Respiratory critical oxygen pressures (COPR) determined from O(2)-depletion rates in media bathing intact or excised roots are unreliable indicators of respiratory O(2)-dependency in O(2)-free media and wetlands. A mathematical model was used to help illustrate this, and more relevant polarographic methods for determining COPR in roots of intact plants are discussed. Cortical [O(2)] near the root apex was monitored indirectly (pea seedlings) from radial oxygen losses (ROL) using sleeving Pt electrodes, or directly (maize) using microelectrodes; [O(2)] in the root was controlled by manipulating [O(2)] around the shoots. Mathematical modelling of radial diffusive and respiratory properties of roots used Michaelis-Menten enzyme kinetics.

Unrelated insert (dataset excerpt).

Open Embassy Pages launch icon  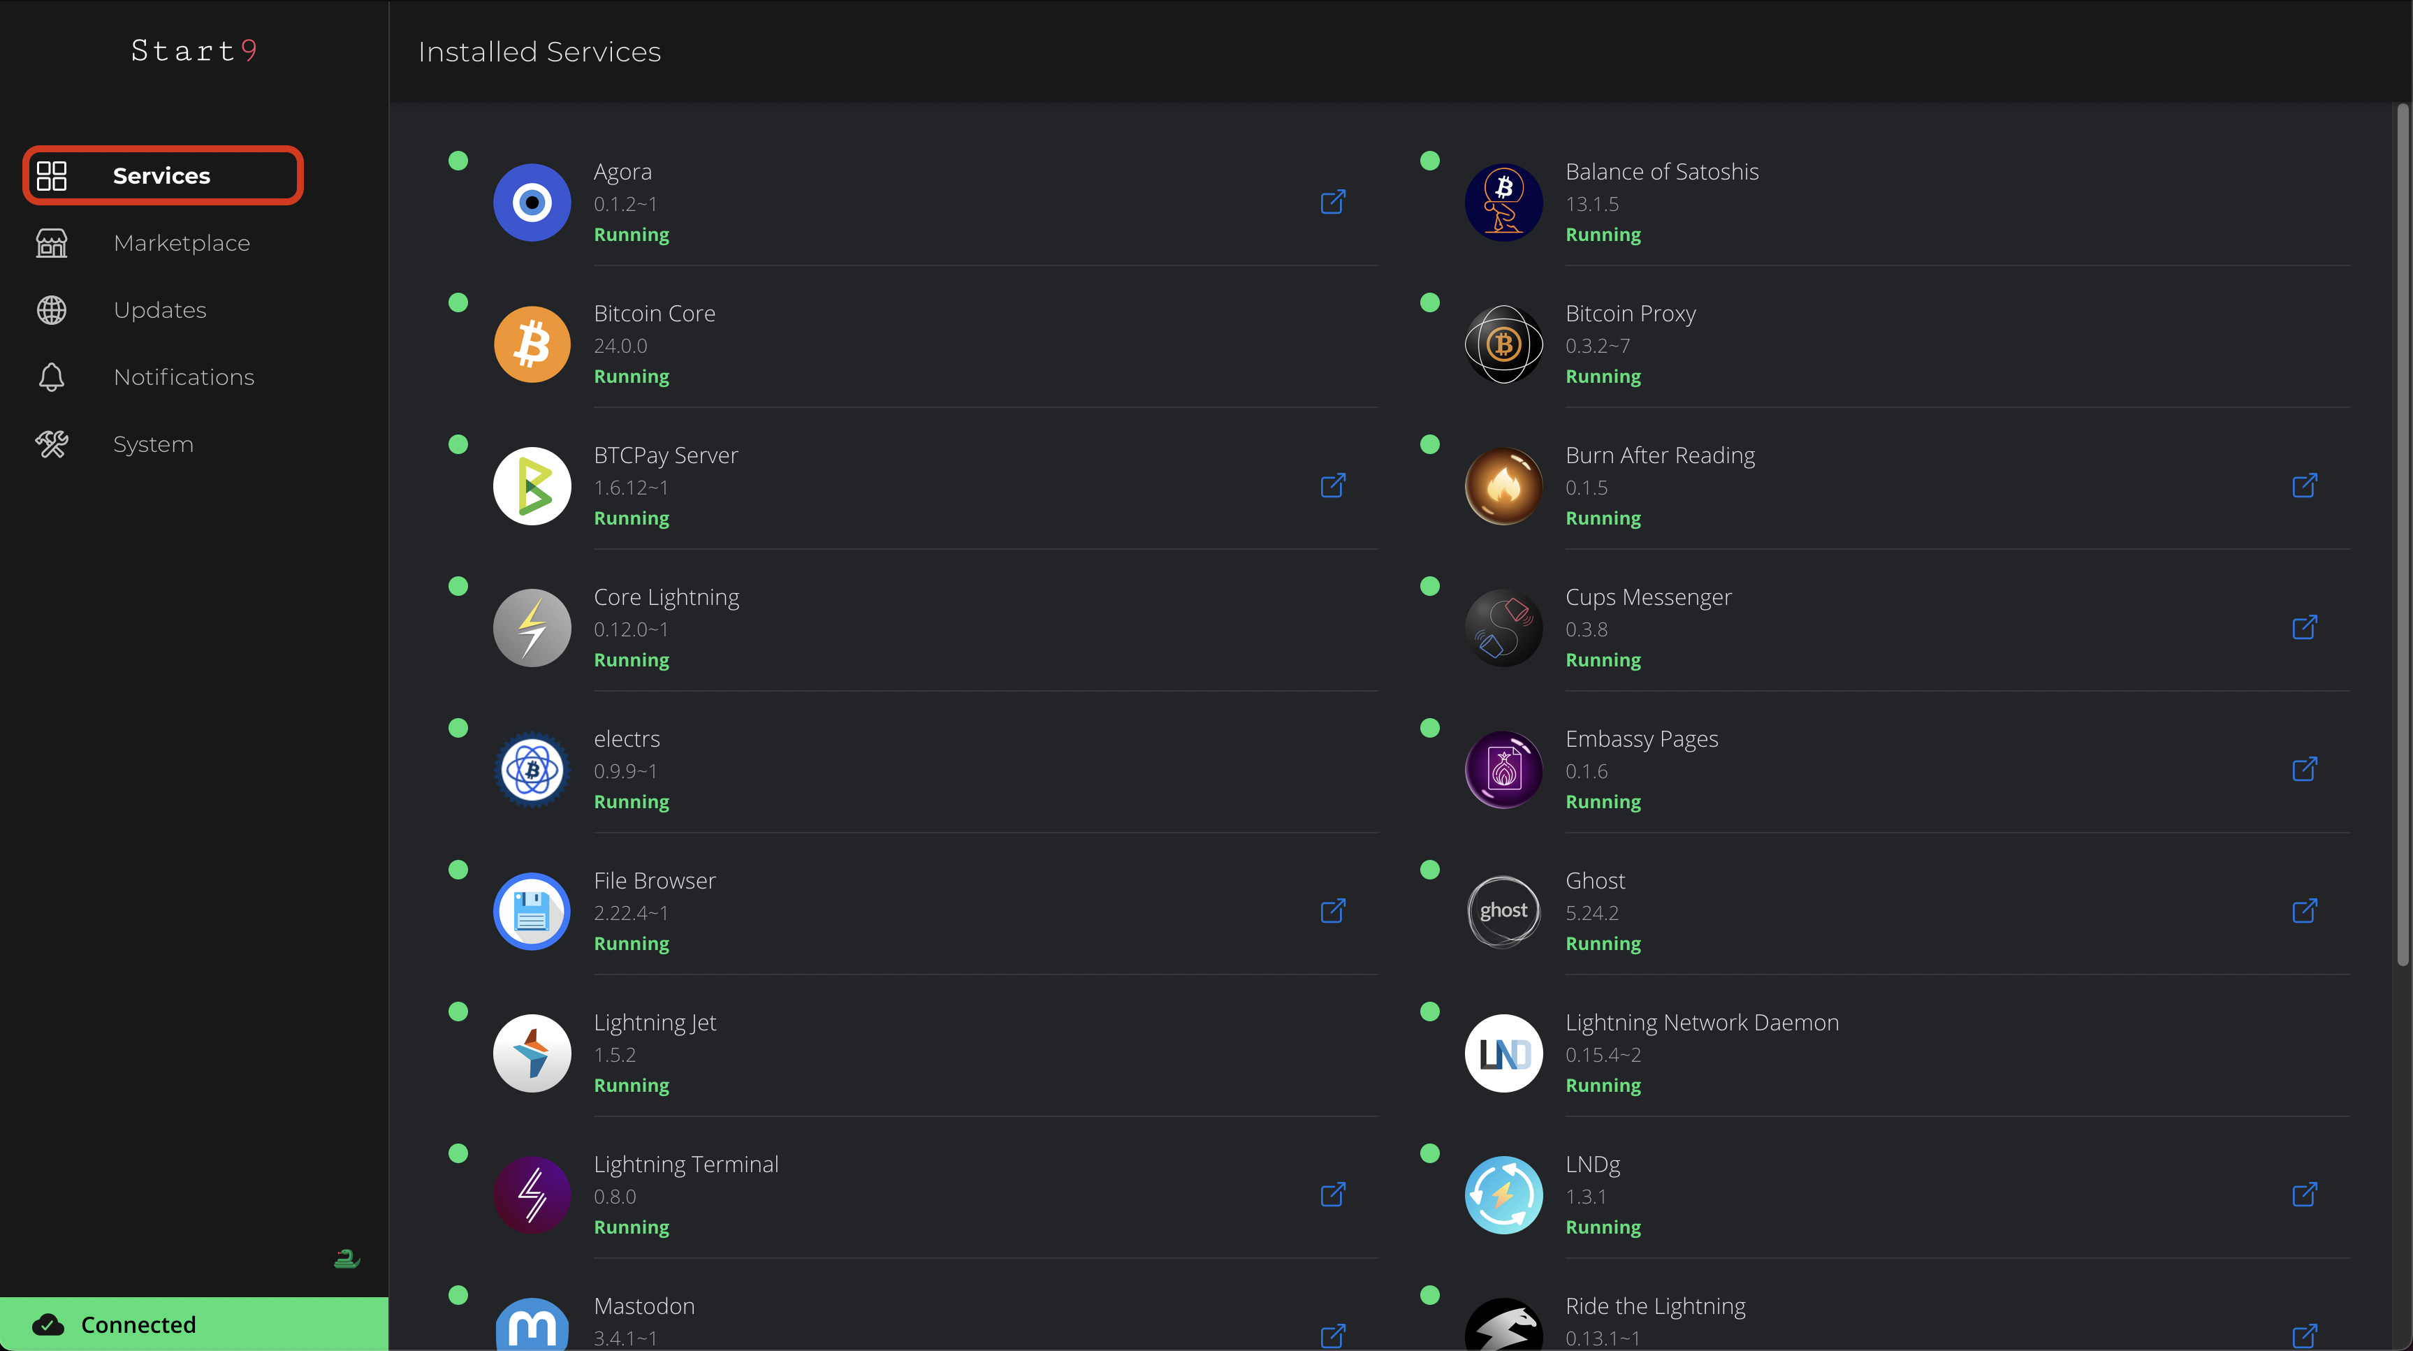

Respiration declined only when the O(2) partial pressure (OPP) in the cortex of root tips fell below 0.5-4.5 kPa, values consistent with depressed respiration near the centre of the stele as confirmed by microelectrode measurements and mathematical modelling. Modelling predictions suggested that the OPP of a significant core at the centre of roots could be below the usual detection limits of O(2)-microelectrodes but still support some aerobic respiration. In O(2)-free media, as in wetlands, the COPR for roots is likely to be quite low, dependent upon the respiratory demands, dimensions and diffusion characteristics of the stele/stelar meristem and the enzyme kinetics of cytochrome oxidase. Roots of non-wetland plants may not differ greatly in their COPRs from those of wetland species. There is a possibility that trace amounts of O(2) may still be present in stelar 'anaerobic' cores where fermentation is induced at low cortical OPPs.